*** Available data Section Begins ***

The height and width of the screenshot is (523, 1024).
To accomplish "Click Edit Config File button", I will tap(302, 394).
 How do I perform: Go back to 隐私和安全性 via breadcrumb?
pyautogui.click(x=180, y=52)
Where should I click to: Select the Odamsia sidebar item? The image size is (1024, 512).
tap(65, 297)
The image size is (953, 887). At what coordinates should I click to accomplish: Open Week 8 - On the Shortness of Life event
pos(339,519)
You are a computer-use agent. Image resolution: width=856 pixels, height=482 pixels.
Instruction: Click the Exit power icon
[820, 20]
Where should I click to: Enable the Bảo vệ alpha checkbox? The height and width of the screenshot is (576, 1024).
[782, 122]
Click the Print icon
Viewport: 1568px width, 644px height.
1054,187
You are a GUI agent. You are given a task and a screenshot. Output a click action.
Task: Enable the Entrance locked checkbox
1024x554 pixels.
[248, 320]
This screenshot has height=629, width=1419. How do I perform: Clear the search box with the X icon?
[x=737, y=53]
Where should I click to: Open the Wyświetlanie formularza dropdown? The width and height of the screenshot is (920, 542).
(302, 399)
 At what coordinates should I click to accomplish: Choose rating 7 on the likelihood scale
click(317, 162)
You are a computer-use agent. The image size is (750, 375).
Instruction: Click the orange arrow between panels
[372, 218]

*** Available data Section Ends ***

Your goal:
Reproduce the data exactly, omitting nothing.

Answer to the exercise:
The height and width of the screenshot is (523, 1024).
To accomplish "Click Edit Config File button", I will tap(302, 394).
 How do I perform: Go back to 隐私和安全性 via breadcrumb?
pyautogui.click(x=180, y=52)
Where should I click to: Select the Odamsia sidebar item? The image size is (1024, 512).
tap(65, 297)
The image size is (953, 887). At what coordinates should I click to accomplish: Open Week 8 - On the Shortness of Life event
pos(339,519)
You are a computer-use agent. Image resolution: width=856 pixels, height=482 pixels.
Instruction: Click the Exit power icon
[820, 20]
Where should I click to: Enable the Bảo vệ alpha checkbox? The height and width of the screenshot is (576, 1024).
[782, 122]
Click the Print icon
Viewport: 1568px width, 644px height.
1054,187
You are a GUI agent. You are given a task and a screenshot. Output a click action.
Task: Enable the Entrance locked checkbox
1024x554 pixels.
[248, 320]
This screenshot has height=629, width=1419. How do I perform: Clear the search box with the X icon?
[x=737, y=53]
Where should I click to: Open the Wyświetlanie formularza dropdown? The width and height of the screenshot is (920, 542).
(302, 399)
 At what coordinates should I click to accomplish: Choose rating 7 on the likelihood scale
click(317, 162)
You are a computer-use agent. The image size is (750, 375).
Instruction: Click the orange arrow between panels
[372, 218]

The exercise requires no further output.